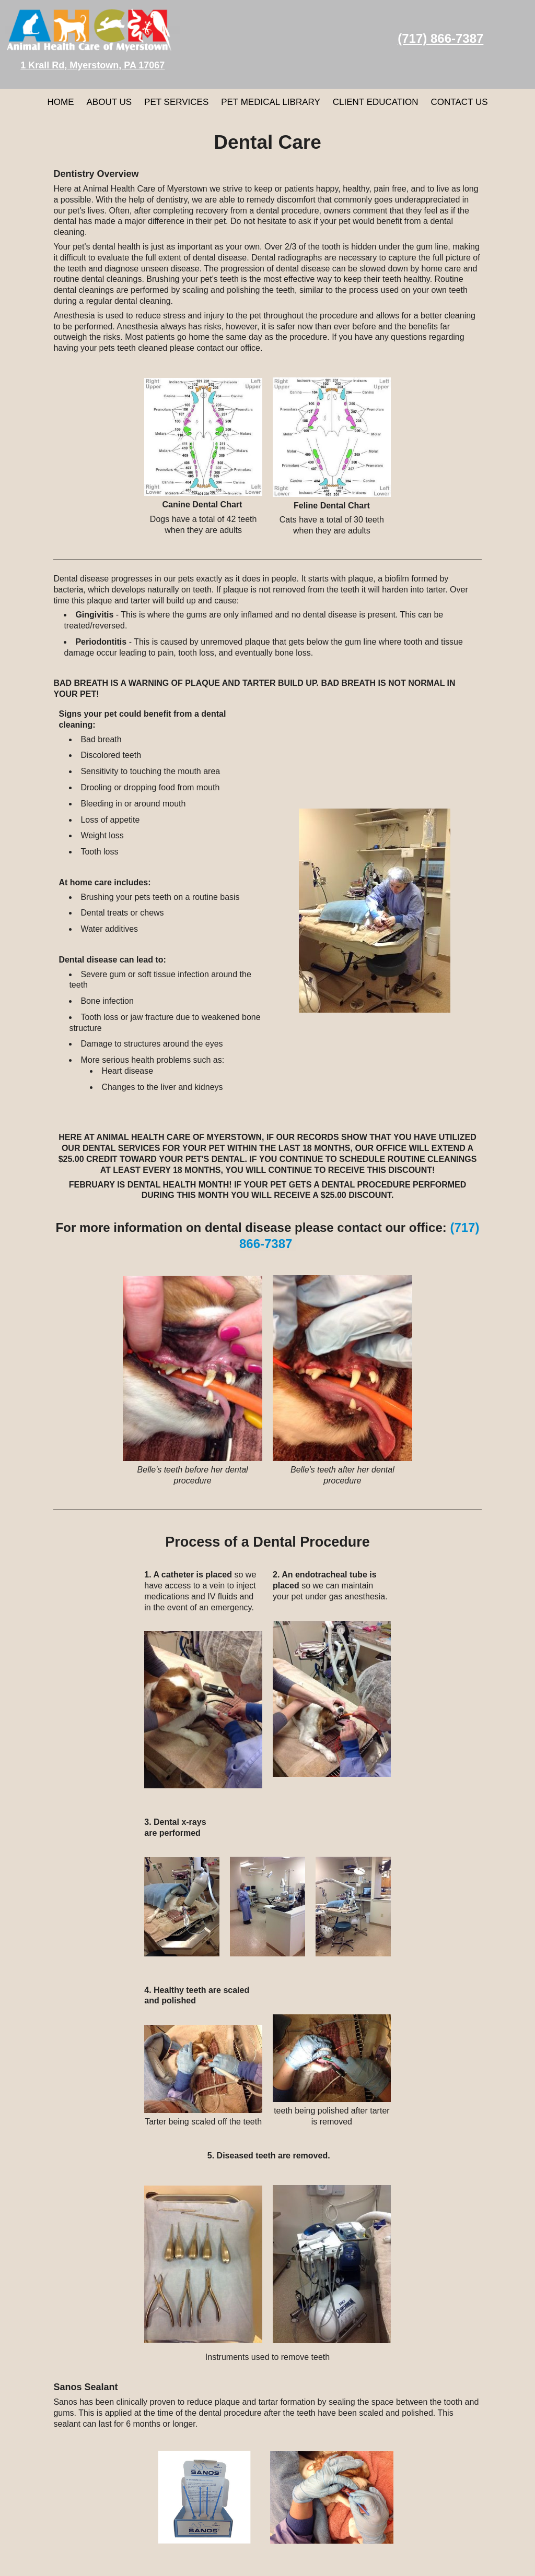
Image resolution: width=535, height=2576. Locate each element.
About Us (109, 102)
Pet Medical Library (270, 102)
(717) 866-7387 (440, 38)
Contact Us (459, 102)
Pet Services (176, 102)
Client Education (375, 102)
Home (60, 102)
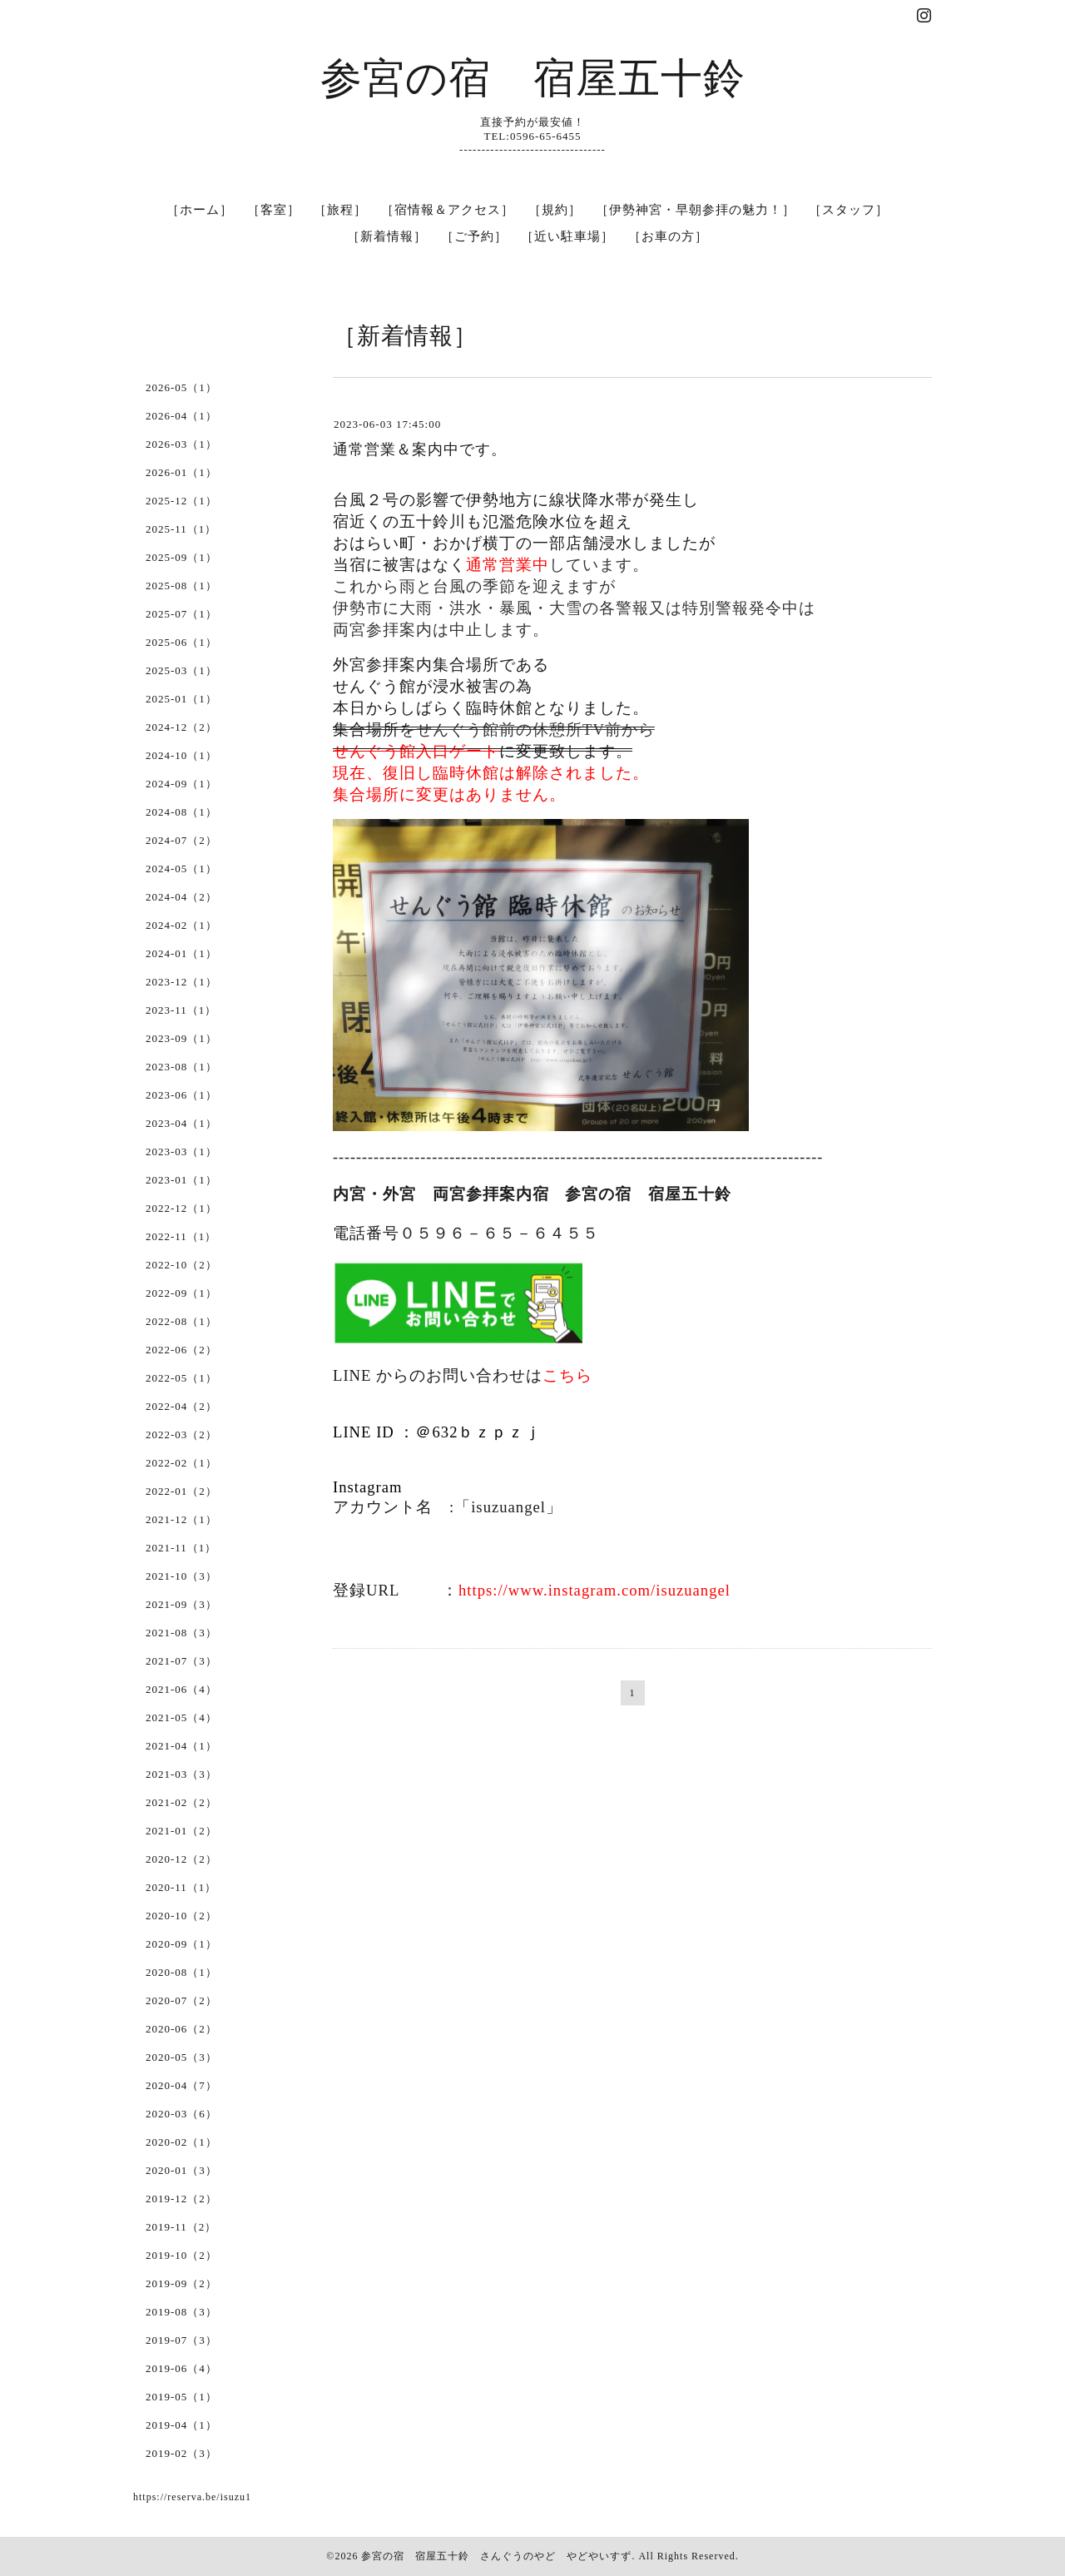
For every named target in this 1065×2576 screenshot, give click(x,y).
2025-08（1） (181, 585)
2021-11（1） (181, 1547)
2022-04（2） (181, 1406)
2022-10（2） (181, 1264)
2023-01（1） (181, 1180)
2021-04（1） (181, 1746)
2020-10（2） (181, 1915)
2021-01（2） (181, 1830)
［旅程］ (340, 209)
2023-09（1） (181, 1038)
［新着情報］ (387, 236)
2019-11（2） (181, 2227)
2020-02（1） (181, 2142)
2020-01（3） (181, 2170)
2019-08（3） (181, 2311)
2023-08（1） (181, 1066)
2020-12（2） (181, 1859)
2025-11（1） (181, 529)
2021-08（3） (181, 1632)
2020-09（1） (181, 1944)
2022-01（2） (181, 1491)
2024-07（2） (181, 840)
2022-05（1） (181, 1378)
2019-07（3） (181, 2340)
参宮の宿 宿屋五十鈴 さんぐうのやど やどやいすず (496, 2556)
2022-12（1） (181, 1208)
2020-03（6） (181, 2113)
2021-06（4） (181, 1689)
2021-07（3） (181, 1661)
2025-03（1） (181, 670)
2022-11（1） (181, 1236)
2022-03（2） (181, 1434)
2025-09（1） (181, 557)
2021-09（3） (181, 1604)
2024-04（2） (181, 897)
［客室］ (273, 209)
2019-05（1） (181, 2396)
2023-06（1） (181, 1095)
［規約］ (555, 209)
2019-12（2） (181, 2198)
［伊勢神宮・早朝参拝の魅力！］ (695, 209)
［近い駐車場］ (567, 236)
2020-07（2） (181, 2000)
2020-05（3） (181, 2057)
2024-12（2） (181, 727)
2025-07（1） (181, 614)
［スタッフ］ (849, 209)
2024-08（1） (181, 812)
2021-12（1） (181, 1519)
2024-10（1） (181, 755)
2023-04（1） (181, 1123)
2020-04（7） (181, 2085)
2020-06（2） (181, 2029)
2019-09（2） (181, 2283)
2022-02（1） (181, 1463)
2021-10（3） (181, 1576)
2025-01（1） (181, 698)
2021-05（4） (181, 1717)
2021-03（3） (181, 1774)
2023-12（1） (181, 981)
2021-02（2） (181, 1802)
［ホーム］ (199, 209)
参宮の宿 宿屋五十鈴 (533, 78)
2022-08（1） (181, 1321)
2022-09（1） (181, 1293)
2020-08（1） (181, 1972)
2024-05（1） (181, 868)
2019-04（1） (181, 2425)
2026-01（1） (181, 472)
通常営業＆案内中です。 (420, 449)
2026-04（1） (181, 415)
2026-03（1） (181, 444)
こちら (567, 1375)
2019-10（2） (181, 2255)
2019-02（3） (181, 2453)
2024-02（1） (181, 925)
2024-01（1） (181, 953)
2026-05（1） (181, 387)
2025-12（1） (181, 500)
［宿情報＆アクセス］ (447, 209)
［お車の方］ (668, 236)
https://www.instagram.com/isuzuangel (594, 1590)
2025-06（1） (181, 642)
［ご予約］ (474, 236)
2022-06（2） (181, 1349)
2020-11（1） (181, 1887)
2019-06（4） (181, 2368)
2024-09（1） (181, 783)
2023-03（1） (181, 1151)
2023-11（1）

BRIEF: Retype the lines from the one containing "2024-02（1） (181, 925)" through the end of the material, keeping each line exactly the same.

EXERCISE RESPONSE:
2024-02（1） (181, 925)
2024-01（1） (181, 953)
2026-05（1） (181, 387)
2025-12（1） (181, 500)
［宿情報＆アクセス］ (447, 209)
［お車の方］ (668, 236)
https://www.instagram.com/isuzuangel (594, 1590)
2025-06（1） (181, 642)
［ご予約］ (474, 236)
2022-06（2） (181, 1349)
2020-11（1） (181, 1887)
2019-06（4） (181, 2368)
2024-09（1） (181, 783)
2023-03（1） (181, 1151)
2023-11（1）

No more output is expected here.